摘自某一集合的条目
______
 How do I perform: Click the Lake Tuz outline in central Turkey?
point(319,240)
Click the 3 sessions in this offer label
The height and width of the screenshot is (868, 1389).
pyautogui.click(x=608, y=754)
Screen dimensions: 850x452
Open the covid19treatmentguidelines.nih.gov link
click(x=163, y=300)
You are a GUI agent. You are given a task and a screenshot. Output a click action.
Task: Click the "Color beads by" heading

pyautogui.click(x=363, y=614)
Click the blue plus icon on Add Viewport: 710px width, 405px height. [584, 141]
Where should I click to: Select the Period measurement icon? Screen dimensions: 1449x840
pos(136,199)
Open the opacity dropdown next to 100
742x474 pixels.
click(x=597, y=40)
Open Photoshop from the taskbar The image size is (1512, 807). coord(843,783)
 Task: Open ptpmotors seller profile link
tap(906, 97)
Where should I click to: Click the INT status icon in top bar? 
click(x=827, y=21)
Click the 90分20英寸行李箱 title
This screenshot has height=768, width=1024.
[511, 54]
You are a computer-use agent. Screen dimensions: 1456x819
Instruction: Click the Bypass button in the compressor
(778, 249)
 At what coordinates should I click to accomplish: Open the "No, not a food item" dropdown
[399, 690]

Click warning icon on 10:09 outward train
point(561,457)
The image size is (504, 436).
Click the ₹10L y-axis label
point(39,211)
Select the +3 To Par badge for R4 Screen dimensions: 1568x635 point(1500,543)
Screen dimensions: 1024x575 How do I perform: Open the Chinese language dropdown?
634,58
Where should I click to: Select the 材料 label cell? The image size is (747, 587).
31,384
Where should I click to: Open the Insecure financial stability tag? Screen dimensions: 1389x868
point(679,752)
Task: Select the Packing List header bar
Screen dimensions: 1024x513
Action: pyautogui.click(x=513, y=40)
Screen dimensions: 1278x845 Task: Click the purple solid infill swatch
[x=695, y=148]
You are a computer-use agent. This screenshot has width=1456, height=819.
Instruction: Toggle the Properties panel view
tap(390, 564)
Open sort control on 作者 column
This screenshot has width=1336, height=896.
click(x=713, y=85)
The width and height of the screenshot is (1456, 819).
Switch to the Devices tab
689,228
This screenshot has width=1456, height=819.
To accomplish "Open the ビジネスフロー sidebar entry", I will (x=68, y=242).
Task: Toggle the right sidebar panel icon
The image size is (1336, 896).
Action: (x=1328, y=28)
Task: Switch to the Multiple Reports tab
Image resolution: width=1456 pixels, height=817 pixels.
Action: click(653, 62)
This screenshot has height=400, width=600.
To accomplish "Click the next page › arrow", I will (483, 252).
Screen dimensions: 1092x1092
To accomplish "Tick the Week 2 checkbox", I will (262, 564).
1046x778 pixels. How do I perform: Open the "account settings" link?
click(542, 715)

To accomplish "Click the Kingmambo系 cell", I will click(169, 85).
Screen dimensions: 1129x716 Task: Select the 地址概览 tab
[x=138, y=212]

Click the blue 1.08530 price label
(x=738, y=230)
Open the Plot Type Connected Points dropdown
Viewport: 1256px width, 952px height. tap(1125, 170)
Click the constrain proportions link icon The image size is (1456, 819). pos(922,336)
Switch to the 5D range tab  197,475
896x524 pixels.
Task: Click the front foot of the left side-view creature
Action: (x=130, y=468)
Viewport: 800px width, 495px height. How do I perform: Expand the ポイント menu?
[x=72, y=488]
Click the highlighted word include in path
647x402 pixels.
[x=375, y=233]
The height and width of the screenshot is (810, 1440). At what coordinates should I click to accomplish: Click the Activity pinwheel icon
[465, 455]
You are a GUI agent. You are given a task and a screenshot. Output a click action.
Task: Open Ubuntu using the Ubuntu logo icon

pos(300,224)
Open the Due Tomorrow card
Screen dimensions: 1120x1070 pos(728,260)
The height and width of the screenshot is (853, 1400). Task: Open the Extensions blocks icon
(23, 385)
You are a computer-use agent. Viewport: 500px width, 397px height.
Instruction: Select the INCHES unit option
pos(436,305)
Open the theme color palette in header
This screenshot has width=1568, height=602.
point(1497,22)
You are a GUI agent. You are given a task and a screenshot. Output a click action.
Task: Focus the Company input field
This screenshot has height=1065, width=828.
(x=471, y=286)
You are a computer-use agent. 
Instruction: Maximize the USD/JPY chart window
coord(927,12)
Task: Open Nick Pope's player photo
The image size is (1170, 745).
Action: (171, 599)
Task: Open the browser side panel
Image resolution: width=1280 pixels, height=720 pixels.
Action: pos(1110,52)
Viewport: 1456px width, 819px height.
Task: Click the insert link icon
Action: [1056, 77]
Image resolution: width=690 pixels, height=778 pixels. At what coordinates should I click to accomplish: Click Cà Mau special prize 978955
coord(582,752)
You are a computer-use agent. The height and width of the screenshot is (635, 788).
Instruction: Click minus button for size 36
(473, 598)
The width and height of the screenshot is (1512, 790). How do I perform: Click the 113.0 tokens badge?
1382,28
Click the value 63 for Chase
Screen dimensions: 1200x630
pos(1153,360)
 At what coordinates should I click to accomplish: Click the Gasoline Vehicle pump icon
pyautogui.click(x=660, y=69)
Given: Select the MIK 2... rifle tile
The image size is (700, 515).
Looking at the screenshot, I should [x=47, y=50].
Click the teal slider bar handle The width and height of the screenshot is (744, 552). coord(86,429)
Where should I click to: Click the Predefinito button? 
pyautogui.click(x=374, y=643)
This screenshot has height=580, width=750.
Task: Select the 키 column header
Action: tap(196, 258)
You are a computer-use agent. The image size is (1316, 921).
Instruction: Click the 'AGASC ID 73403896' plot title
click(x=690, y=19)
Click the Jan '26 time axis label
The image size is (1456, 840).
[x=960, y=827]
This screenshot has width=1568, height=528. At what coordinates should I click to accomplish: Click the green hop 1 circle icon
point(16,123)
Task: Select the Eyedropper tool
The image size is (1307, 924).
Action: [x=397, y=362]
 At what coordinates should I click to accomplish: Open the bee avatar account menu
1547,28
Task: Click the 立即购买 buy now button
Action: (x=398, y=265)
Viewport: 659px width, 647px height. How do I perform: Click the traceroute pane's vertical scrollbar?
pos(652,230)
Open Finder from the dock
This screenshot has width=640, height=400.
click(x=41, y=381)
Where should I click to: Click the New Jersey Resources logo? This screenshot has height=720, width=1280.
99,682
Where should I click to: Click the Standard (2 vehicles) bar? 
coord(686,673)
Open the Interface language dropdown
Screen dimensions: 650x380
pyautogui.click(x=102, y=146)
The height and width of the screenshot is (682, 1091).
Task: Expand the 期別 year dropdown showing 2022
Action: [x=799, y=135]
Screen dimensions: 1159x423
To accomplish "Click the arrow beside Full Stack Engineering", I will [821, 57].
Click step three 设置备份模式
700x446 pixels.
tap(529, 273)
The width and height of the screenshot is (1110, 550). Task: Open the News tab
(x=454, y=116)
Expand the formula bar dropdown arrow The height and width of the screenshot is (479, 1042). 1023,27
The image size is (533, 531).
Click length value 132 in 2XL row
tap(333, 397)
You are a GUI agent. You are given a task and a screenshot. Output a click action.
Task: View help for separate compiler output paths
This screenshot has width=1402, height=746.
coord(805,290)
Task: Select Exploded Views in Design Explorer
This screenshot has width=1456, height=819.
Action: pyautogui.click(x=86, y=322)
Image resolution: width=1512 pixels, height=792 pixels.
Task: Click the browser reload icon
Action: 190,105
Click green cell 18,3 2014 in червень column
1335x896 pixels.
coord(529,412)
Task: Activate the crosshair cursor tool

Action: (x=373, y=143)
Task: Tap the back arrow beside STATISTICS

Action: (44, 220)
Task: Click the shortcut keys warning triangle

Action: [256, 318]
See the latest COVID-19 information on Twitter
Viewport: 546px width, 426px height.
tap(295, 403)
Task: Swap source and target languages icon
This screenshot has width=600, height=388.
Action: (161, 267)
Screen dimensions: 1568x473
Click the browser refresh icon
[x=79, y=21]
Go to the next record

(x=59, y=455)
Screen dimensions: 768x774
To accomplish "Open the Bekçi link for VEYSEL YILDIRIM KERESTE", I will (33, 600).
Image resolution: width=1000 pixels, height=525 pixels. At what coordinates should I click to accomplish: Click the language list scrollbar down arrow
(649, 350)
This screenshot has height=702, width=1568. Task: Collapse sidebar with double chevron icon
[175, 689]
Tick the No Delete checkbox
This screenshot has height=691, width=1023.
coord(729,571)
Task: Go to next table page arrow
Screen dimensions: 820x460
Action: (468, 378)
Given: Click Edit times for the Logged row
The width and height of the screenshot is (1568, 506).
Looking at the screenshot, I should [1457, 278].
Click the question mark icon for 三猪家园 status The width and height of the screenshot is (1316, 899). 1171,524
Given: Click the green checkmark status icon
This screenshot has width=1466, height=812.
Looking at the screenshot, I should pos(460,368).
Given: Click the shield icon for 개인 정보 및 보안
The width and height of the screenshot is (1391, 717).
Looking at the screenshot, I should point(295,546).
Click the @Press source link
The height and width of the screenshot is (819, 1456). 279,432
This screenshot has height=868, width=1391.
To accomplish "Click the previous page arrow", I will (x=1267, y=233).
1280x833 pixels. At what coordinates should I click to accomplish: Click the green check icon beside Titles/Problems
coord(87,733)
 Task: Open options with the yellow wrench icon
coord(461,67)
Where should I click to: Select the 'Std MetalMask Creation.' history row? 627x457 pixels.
______
能否把从含有“Click the constrain”的那一行到含有“Looking at the screenshot, I should [x=47, y=50].”的那一行重新改写一遍，只将“pinwheel”换成“windmill”，其余内容一律保持不变？

Click the constrain proportions link icon The image size is (1456, 819). pos(922,336)
Switch to the 5D range tab  197,475
896x524 pixels.
Task: Click the front foot of the left side-view creature
Action: (x=130, y=468)
Viewport: 800px width, 495px height. How do I perform: Expand the ポイント menu?
[x=72, y=488]
Click the highlighted word include in path
647x402 pixels.
[x=375, y=233]
The height and width of the screenshot is (810, 1440). At what coordinates should I click to accomplish: Click the Activity windmill icon
[465, 455]
You are a GUI agent. You are given a task and a screenshot. Output a click action.
Task: Open Ubuntu using the Ubuntu logo icon

pos(300,224)
Open the Due Tomorrow card
Screen dimensions: 1120x1070 pos(728,260)
The height and width of the screenshot is (853, 1400). Task: Open the Extensions blocks icon
(23, 385)
You are a computer-use agent. Viewport: 500px width, 397px height.
Instruction: Select the INCHES unit option
pos(436,305)
Open the theme color palette in header
This screenshot has width=1568, height=602.
point(1497,22)
You are a GUI agent. You are given a task and a screenshot. Output a click action.
Task: Focus the Company input field
This screenshot has height=1065, width=828.
(x=471, y=286)
You are a computer-use agent. 
Instruction: Maximize the USD/JPY chart window
coord(927,12)
Task: Open Nick Pope's player photo
The image size is (1170, 745).
Action: (171, 599)
Task: Open the browser side panel
Image resolution: width=1280 pixels, height=720 pixels.
Action: pos(1110,52)
Viewport: 1456px width, 819px height.
Task: Click the insert link icon
Action: [1056, 77]
Image resolution: width=690 pixels, height=778 pixels. At what coordinates should I click to accomplish: Click Cà Mau special prize 978955
coord(582,752)
You are a computer-use agent. The height and width of the screenshot is (635, 788).
Instruction: Click minus button for size 36
(473, 598)
The width and height of the screenshot is (1512, 790). How do I perform: Click the 113.0 tokens badge?
1382,28
Click the value 63 for Chase
Screen dimensions: 1200x630
pos(1153,360)
 At what coordinates should I click to accomplish: Click the Gasoline Vehicle pump icon
pyautogui.click(x=660, y=69)
Given: Select the MIK 2... rifle tile
The image size is (700, 515).
Looking at the screenshot, I should [x=47, y=50].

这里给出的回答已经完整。